The community member has constructed a SummaryIndex from a collection of nodes, but has thrown away the nodes. They are wondering about the best way to retrieve the collection of nodes from the SummaryIndex stored in memory. The community member suggests that a get_nodes() function on the SummaryIndex instance would be useful, as they assume they need to iterate over the list of nodes when querying.
In the comments, another community member suggests that summary_index.docstore.docs will get a dictionary of node IDs to nodes, which seems to answer the original question.

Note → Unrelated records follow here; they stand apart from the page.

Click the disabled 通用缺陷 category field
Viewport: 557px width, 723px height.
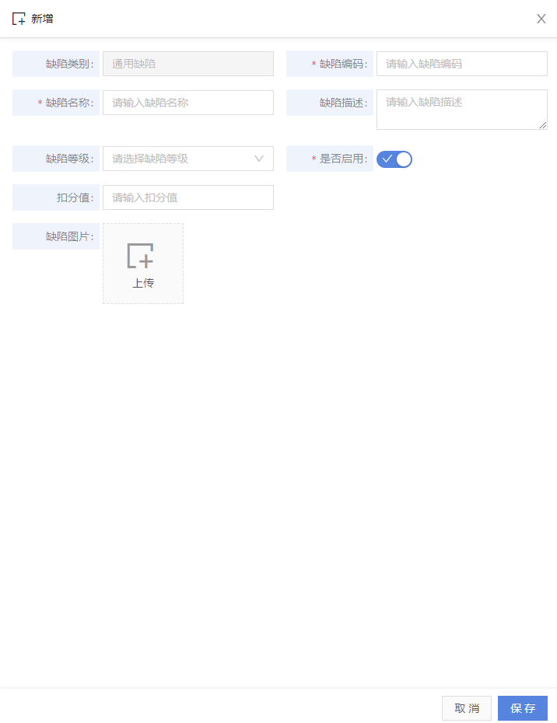click(187, 64)
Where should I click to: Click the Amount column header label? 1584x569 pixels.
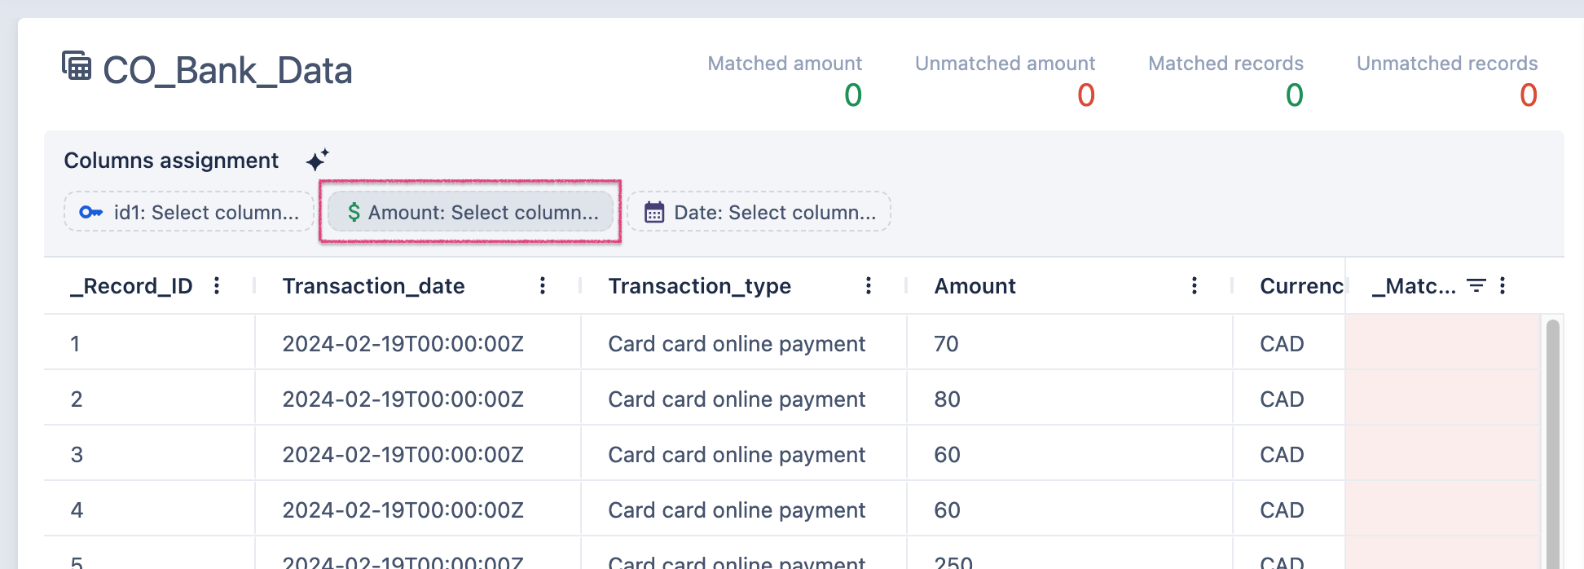pos(975,286)
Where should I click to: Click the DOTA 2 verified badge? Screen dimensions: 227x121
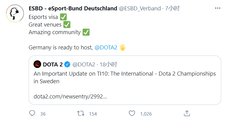67,64
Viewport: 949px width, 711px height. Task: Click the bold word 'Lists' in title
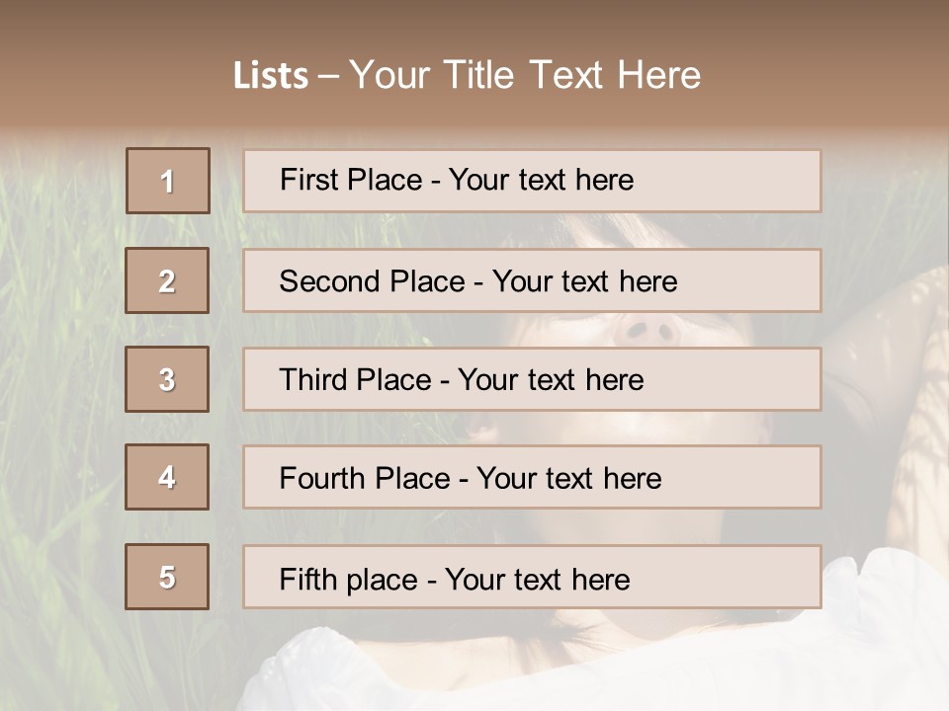point(270,76)
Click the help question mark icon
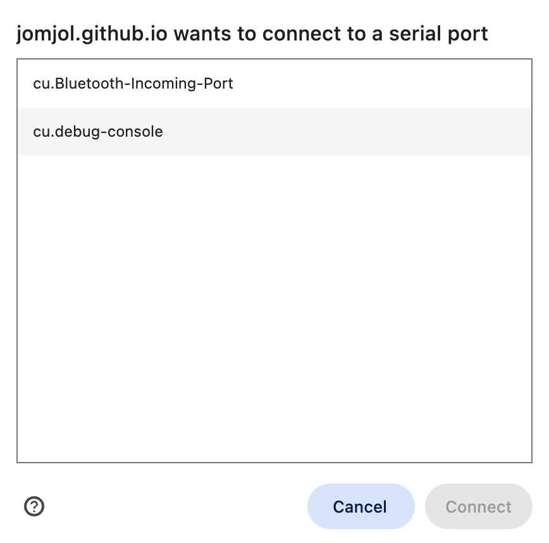 tap(34, 506)
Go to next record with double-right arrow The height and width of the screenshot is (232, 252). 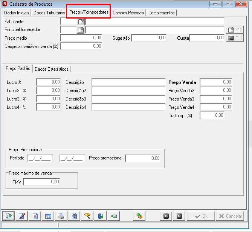point(179,216)
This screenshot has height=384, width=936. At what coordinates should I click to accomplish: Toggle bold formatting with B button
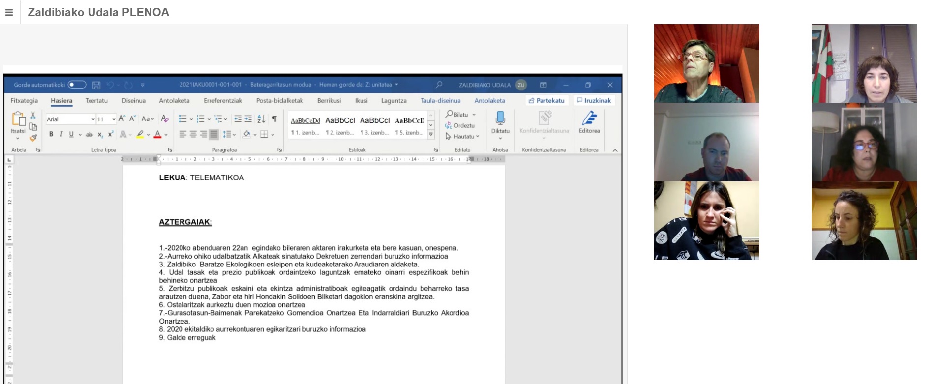click(51, 134)
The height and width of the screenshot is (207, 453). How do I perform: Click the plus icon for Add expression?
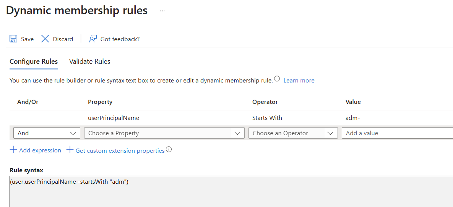(x=13, y=150)
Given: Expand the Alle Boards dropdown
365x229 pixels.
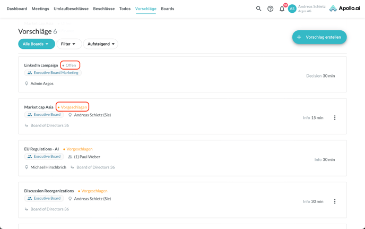Looking at the screenshot, I should 36,44.
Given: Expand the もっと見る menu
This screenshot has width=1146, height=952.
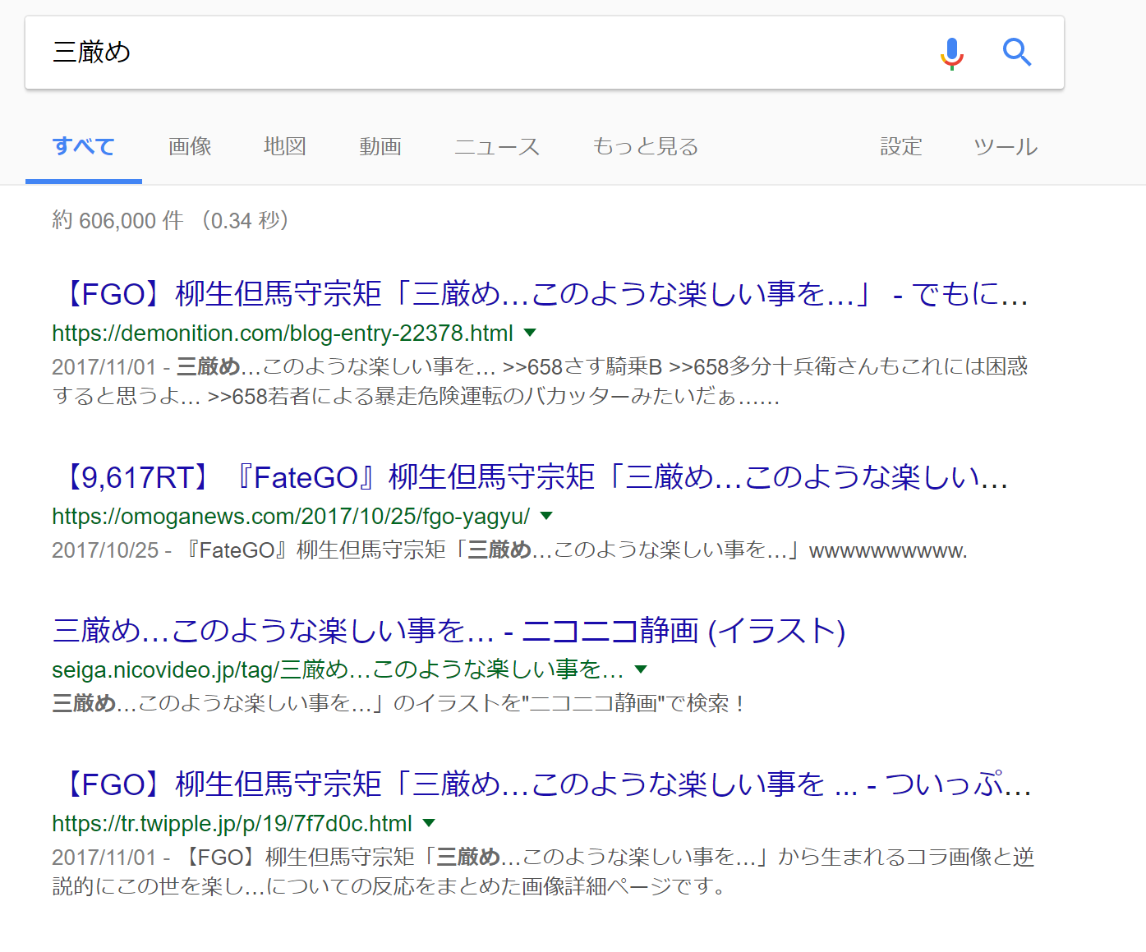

I have constructed a SummaryIndex from a collection of nodes. I throw away the nodes. From the SummaryIndex stored in memory, what is the best way to retrieve the collection of nodes? Should I do so via the docstore? I would have thought that a get_nodes() function on the SummaryIndex instance would be useful (it should be defined on a parent class in the class hierarchy), maybe ComponentIndex. Why do I say this? Because when querying, I assume you must iterate over the list of nodes, so there should be an efficient way to access them. Thanks.
I answered my own questions by searching the source code of LlamaIndex: nodes = summary_index._index_struct.nodes, which involves accessing a private variable. This is useful to learn and use the code, but I should obviously not use this approach in any code I wish to deploy. Do the maintainers of LlamaIndex simply assume that this function is not necessary or useful?